> Activity:
Using the data below, output the first line and every line after it up to and including the line containing "Click the Manage plugins button", exactly as written and with nothing added.

> Source material:
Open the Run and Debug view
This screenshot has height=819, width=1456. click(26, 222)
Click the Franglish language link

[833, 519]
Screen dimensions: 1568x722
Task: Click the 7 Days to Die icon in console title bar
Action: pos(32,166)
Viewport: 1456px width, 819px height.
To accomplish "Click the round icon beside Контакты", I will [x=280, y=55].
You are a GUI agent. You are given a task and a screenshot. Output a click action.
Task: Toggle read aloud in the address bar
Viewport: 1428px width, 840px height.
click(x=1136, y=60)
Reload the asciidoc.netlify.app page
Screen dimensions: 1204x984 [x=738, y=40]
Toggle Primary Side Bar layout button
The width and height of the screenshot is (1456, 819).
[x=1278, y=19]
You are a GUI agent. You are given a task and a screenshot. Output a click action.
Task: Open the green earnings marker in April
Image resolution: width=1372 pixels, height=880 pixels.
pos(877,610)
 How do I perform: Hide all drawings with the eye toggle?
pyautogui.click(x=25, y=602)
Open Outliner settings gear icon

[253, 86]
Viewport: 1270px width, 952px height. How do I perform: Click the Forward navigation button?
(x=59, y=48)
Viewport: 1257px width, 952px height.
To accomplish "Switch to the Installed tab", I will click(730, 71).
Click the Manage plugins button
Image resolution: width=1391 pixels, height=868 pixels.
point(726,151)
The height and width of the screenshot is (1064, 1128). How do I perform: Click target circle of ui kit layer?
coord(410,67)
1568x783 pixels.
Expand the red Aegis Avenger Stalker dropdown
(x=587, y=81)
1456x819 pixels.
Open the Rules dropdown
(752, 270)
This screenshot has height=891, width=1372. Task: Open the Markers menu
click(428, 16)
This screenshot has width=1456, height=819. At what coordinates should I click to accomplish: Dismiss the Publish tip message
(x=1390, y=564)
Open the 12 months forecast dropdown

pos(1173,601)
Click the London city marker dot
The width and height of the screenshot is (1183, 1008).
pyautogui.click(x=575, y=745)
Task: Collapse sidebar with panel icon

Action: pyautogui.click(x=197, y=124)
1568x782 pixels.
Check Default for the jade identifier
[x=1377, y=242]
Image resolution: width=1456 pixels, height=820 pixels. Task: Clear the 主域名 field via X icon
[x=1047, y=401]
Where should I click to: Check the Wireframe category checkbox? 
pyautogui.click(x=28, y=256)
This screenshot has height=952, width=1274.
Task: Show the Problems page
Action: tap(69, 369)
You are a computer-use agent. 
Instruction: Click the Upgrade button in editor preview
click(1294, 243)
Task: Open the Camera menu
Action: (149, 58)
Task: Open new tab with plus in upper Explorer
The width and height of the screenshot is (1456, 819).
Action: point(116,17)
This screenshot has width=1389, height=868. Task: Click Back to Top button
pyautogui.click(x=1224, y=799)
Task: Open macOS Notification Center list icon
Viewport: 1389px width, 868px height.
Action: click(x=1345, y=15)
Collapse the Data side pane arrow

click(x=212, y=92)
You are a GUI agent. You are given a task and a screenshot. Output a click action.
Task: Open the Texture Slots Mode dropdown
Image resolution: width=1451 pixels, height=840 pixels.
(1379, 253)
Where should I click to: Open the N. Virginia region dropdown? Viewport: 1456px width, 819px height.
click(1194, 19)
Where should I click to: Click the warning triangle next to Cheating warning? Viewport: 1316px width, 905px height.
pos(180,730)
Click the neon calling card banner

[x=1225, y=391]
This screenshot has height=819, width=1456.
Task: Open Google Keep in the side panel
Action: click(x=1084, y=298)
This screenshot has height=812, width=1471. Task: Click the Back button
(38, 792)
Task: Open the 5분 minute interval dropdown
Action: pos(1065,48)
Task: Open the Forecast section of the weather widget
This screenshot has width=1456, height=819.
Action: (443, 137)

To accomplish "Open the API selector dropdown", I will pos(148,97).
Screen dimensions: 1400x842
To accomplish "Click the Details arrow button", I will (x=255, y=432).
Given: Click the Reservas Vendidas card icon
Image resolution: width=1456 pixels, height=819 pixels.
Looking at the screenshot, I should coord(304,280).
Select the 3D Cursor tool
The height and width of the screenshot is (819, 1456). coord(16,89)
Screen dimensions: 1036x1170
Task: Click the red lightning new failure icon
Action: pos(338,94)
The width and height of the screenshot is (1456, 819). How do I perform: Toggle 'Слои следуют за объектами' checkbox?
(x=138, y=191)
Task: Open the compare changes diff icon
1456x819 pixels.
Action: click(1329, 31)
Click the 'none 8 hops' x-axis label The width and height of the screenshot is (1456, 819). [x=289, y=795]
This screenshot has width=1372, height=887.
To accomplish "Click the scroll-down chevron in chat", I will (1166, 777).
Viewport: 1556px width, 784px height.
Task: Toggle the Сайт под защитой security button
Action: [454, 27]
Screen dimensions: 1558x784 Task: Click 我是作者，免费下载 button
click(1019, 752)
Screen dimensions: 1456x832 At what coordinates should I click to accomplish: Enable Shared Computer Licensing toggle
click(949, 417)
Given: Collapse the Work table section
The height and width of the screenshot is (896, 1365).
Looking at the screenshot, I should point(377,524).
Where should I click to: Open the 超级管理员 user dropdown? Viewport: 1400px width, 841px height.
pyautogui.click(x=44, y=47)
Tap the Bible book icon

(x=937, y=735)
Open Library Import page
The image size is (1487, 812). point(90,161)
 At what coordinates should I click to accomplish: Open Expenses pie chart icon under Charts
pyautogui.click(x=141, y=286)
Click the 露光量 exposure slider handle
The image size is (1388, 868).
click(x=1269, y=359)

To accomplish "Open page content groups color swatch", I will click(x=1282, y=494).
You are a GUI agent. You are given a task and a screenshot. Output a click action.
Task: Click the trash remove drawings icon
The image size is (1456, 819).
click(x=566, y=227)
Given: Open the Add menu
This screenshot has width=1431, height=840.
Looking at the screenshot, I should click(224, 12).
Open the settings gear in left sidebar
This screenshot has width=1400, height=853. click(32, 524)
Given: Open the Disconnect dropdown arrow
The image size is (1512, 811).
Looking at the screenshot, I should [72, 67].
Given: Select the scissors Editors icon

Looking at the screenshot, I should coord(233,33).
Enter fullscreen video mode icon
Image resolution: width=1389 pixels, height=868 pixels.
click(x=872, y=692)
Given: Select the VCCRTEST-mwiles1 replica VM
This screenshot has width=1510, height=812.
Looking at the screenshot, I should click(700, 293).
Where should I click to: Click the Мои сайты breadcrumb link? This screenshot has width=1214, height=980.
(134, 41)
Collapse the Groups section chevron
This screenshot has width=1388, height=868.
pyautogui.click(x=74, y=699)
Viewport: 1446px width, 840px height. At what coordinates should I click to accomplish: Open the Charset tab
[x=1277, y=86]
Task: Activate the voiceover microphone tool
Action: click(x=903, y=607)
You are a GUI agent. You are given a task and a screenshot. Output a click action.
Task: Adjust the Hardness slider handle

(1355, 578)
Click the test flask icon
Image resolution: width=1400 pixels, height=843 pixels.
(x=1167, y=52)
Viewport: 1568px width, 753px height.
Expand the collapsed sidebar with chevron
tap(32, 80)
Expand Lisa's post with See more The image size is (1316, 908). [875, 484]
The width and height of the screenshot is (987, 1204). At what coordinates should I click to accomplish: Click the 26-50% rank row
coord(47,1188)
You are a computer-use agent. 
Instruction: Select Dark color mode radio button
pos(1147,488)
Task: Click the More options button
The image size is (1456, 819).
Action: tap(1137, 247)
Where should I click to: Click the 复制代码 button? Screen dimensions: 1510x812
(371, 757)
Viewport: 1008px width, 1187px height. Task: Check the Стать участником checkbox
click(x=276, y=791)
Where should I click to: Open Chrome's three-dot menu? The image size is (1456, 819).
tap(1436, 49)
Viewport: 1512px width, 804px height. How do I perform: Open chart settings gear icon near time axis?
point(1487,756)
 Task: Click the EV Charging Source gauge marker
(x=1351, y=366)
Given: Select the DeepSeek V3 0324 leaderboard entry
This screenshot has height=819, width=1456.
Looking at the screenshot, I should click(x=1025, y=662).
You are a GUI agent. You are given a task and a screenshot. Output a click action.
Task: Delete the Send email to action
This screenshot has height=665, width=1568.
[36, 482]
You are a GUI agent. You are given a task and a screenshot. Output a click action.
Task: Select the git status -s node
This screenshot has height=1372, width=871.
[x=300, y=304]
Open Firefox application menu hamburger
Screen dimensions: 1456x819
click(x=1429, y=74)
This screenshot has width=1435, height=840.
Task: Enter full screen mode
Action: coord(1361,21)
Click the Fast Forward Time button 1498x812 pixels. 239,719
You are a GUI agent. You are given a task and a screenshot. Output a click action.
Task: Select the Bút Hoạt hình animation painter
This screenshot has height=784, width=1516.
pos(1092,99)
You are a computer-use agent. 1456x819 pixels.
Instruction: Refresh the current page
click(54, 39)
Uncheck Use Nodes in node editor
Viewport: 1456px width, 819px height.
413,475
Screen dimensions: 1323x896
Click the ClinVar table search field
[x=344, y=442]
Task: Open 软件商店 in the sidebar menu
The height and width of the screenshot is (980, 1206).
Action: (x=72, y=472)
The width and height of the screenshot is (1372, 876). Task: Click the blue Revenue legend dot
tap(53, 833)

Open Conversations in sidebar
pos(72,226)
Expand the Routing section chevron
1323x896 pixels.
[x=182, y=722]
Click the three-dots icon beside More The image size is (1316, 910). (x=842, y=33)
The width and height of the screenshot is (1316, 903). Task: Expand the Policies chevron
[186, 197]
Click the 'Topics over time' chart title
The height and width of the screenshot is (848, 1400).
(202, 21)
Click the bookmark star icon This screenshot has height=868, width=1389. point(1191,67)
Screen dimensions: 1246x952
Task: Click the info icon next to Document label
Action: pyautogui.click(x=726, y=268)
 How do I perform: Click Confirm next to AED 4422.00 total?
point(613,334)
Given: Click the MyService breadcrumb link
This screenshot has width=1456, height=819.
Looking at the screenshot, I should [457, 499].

> Result below:
Open the Run and Debug view
This screenshot has height=819, width=1456. click(26, 222)
Click the Franglish language link

[833, 519]
Screen dimensions: 1568x722
Task: Click the 7 Days to Die icon in console title bar
Action: pos(32,166)
Viewport: 1456px width, 819px height.
To accomplish "Click the round icon beside Контакты", I will [x=280, y=55].
You are a GUI agent. You are given a task and a screenshot. Output a click action.
Task: Toggle read aloud in the address bar
Viewport: 1428px width, 840px height.
click(x=1136, y=60)
Reload the asciidoc.netlify.app page
Screen dimensions: 1204x984 [x=738, y=40]
Toggle Primary Side Bar layout button
The width and height of the screenshot is (1456, 819).
[x=1278, y=19]
You are a GUI agent. You are given a task and a screenshot. Output a click action.
Task: Open the green earnings marker in April
Image resolution: width=1372 pixels, height=880 pixels.
pos(877,610)
 How do I perform: Hide all drawings with the eye toggle?
pyautogui.click(x=25, y=602)
Open Outliner settings gear icon

[253, 86]
Viewport: 1270px width, 952px height. How do I perform: Click the Forward navigation button?
(x=59, y=48)
Viewport: 1257px width, 952px height.
To accomplish "Switch to the Installed tab", I will click(730, 71).
Click the Manage plugins button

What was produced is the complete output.